Bulmer Farms has been using a state-of-the-art wash line and dry tunnel from the Netherlands for the past three and a half years, and along with other efficiencies, has seen massive growth – as much as 600 per cent on some lines as a result.
“The ability to grow a good crop is something that we always had,” Chief Executive Officer, Andrew Bulmer said. “Harvest is also something that we improved on with a machine that we bought from the United States, and then the introduction of this new wash line, which is as good as any processor in the country. We were the first producers to step into the new Sormac wash line and drying tunnel space in the country. That has given us the ability to remove more foreign bodies in the process and get the moisture content on the product down to a dryer content matter, which extends the shelf life and the customers love the consistency.”
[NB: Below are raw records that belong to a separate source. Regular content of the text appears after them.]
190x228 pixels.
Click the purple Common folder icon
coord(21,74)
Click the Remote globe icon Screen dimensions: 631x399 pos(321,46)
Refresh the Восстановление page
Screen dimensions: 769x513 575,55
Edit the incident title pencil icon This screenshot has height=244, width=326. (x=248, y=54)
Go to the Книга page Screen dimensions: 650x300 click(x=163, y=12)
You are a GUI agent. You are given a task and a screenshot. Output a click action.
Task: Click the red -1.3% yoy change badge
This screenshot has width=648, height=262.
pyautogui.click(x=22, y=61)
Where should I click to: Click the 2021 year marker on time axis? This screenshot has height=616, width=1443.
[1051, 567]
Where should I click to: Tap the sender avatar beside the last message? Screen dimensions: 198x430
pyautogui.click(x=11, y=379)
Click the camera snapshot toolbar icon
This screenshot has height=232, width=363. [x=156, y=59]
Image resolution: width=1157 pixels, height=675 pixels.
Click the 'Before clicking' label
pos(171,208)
The company is among the top five salad producers in Australia, with baby spinach forming the majority of production (around 50 per cent of the business), with 60 tonnes of produce harvested each week. The company also makes up 20 per cent of McDonalds lettuce supply nationally, and grows 100,000 bunches of baby broccoli. He adds that 30 tonnes of salad mix are washed and bagged each week. But production has not been without its challenges in recent months.
“We managed quite well until Christmas time,” Mr Bulmer said. “We had a reasonable season until then. Looking back over the past two years, with the drought cycle, we have had rains in November, and we got that again, which saved us until January, when water restrictions came back on again. January onwards it has been hard.”
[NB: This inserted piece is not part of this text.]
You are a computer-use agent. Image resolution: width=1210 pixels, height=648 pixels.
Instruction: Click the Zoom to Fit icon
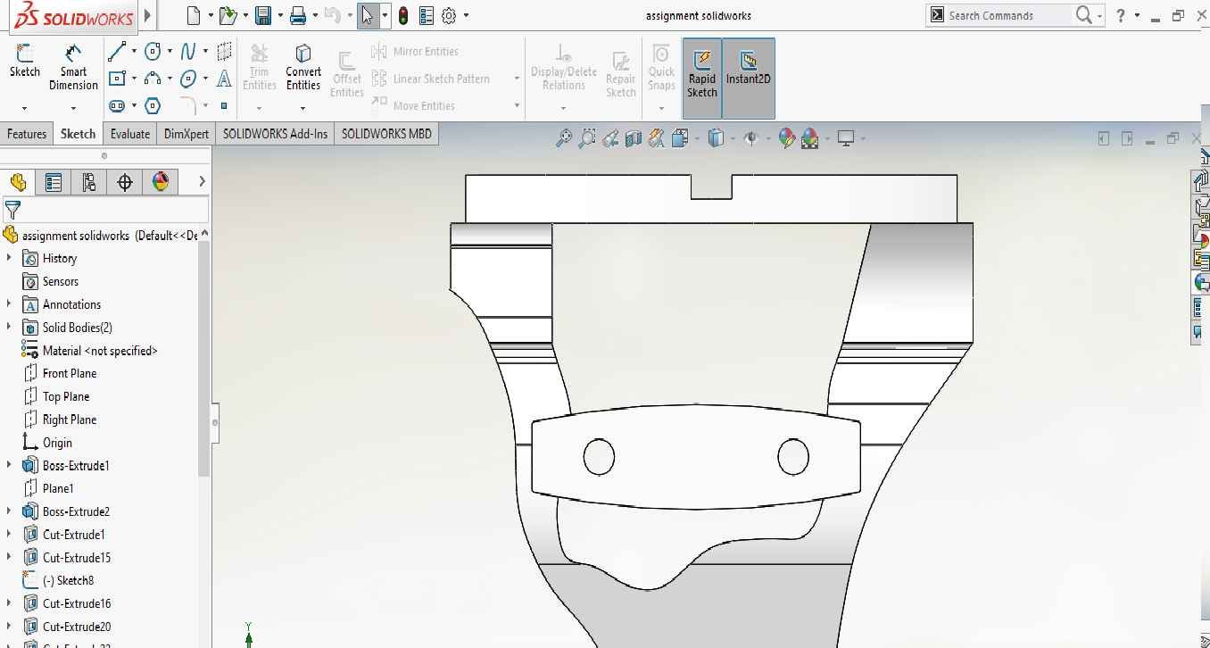tap(564, 138)
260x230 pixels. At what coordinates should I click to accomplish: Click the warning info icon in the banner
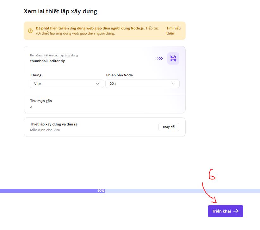[30, 31]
He adds the company’s experienced irrigation staff have been working hard to keep the water up to the plants.
“We have got a committed group of irrigators within this business that have been running bores for 20 hours a day,” Mr Bulmer said. “We have got people running around day and night, to maintain crops at the moment. We have had a reasonable season. It has been difficult.”
From a Lindenow region perspective, growers have forged a good reputation to supply to the major processors around the country; supermarkets, every major domestic market across Australia and export as well. Mr Bulmer says it is important that this reputation is not tarnished.
“That reputational risk is important to Gippsland as a whole, as a growing region,” he said. “We want people to have the confidence that they are going to get the supply out of here whenever they need it.”
Over the past seven years, the company has experienced double digit growth in the pre-packed salad space year on year, but Mr Bulmer says there is major potential to further increase consumption.
“When you look at more developed western countries, for example the United Kingdom, the average time a household would purchase a bagged salad is around 14 times a year, while in Australia we hover around the 8-9 times,” he said. “When you look at the weather conditions, it is more favourable to eat salad in Australia than the UK. The problem we have got is the volatility in the weather here that makes it harder to produce a more consistent product year-round. That said, if we can get a handle on plant varieties that are more robust, the opportunity for continued growth is huge.”
Bulmer Farms has been supplying 10 countries in South East Asia, but the main focus for Mr Bulmer is on increasing consumption in the domestic market, which accounts for 98 per cent of the Australian salad industry.
“(Export) requires really strong relationships on the ground. It is something that you are not going to get rich out of it,” he said. “It is something that you need to put 3-4 years in to build the relationships and trust, and make sure you get your money back out. The opportunity is still there, but it requires a collaborative approach and the ones that I have seen work best is the ones which have someone in those countries that you intimately trust that can drive your brand in the marketplace.”